Don’t just read it; fight it! Ask your own questions, look for your own examples, discover your own proofs. Is the hypothesis necessary? Is the converse true? What happens in the classical special case? What about the degenerate cases? Where does the proof use the hypothesis? (Paul Halmos, “I want to be a mathematician”)
When you learn mathematics, whether in books or in lectures, you generally only see the end product – very polished, clever and elegant presentations of a mathematical topic.
However, the process of discovering new mathematics is much messier, full of the pursuit of directions which were naïve, fruitless or uninteresting.
While it is tempting to just ignore all these “failed” lines of inquiry, actually they turn out to be essential to one’s deeper understanding of a topic, and (via the process of elimination) finally zeroing in on the correct way to proceed.
So one should be unafraid to ask “stupid” questions, challenging conventional wisdom on a subject; the answers to these questions will occasionally lead to a surprising conclusion, but more often will simply tell you why the conventional wisdom is there in the first place, which is well worth knowing.
For instance, given a standard lemma in a subject, you can ask what happens if you delete a hypothesis, or attempt to strengthen the conclusion; if a simple result is usually proven by method X, you can ask whether it can be proven by method Y instead; the new proof may be less elegant than the original, or may not work at all, but in either case it tends to illuminate the relative power of methods X and Y, which can be useful when the time comes to prove less standard lemmas.
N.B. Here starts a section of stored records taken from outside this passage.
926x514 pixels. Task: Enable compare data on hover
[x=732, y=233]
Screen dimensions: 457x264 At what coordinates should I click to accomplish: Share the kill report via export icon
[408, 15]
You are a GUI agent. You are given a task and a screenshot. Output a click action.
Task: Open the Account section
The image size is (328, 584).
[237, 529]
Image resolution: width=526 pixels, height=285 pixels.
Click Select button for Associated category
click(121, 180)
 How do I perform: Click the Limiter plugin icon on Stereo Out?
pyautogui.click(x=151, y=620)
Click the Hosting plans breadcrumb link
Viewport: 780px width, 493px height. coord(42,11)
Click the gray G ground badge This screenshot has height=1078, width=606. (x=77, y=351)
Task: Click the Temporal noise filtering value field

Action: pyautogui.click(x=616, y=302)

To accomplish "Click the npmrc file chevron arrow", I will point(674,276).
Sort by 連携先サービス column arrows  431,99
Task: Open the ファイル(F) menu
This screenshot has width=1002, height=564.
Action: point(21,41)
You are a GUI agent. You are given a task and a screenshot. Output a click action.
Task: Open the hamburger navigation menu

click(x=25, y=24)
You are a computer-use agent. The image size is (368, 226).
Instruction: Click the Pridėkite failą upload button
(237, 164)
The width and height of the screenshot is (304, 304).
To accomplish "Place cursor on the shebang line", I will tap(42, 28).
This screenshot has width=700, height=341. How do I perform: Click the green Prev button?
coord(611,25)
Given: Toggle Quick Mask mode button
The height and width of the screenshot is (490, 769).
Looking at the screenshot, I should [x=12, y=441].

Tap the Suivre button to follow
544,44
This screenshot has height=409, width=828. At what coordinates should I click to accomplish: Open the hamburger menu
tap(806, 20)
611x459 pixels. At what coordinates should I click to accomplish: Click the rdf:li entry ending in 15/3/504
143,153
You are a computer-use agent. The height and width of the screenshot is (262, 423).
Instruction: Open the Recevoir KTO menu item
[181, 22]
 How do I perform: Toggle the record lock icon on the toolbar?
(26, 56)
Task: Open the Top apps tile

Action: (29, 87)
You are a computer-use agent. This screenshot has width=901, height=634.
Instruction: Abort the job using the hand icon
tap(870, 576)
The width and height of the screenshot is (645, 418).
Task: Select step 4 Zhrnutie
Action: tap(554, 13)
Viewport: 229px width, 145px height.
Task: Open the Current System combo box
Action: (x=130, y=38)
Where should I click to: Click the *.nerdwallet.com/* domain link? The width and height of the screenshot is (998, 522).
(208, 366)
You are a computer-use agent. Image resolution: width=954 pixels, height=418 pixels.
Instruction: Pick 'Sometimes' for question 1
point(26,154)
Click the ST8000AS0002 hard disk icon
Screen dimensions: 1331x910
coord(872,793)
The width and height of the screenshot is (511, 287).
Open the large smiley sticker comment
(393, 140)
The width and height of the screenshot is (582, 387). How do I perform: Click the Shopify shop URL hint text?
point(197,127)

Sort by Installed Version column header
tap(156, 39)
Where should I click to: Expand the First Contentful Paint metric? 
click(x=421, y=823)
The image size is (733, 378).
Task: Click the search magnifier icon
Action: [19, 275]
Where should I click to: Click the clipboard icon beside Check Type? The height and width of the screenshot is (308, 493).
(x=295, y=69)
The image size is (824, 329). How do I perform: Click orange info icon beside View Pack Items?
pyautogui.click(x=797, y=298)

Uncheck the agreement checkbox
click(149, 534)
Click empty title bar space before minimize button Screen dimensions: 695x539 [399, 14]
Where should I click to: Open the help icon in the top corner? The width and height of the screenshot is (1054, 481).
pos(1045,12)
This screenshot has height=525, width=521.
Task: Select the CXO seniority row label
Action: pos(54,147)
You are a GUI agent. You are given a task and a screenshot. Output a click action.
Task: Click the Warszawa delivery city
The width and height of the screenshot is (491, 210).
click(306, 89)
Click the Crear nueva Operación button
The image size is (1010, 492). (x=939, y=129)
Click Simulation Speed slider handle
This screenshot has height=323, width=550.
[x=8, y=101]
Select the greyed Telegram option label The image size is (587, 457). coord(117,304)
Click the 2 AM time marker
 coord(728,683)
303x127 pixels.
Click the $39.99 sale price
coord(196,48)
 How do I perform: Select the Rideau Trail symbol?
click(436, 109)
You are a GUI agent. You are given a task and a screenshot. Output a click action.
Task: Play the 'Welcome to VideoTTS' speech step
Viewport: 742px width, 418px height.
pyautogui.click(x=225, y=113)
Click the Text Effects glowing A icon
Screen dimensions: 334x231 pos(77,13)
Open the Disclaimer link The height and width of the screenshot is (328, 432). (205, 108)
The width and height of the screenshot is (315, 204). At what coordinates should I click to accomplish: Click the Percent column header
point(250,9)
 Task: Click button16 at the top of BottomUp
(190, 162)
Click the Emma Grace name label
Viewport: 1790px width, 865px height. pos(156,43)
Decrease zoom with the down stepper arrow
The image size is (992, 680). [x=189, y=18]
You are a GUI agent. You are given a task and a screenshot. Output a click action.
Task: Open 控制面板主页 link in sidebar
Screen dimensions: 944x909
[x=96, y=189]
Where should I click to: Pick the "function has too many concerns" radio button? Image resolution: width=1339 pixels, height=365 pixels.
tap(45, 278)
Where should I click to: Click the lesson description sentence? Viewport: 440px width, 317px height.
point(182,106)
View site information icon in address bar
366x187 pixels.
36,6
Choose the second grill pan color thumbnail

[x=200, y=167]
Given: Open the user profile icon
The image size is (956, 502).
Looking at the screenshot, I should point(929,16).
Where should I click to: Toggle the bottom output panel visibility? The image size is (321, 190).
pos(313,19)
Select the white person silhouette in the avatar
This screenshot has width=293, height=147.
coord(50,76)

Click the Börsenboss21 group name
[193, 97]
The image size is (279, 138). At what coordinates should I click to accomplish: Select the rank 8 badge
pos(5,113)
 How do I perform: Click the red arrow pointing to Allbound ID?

It’s also acceptable, when listening to a seminar, to ask “dumb” but constructive questions to help clarify some basic issue in the talk (e.g. whether statement X implied statement Y in the argument, or vice versa; whether a terminology introduced by the speaker is related to a very similar sounding terminology that you already knew about; and so forth). If you don’t ask, you might be lost for the remainder of the talk; and usually speakers appreciate the feedback (it shows that at least one audience member is paying attention!) and the opportunity to explain things better, both to you and to the rest of the audience.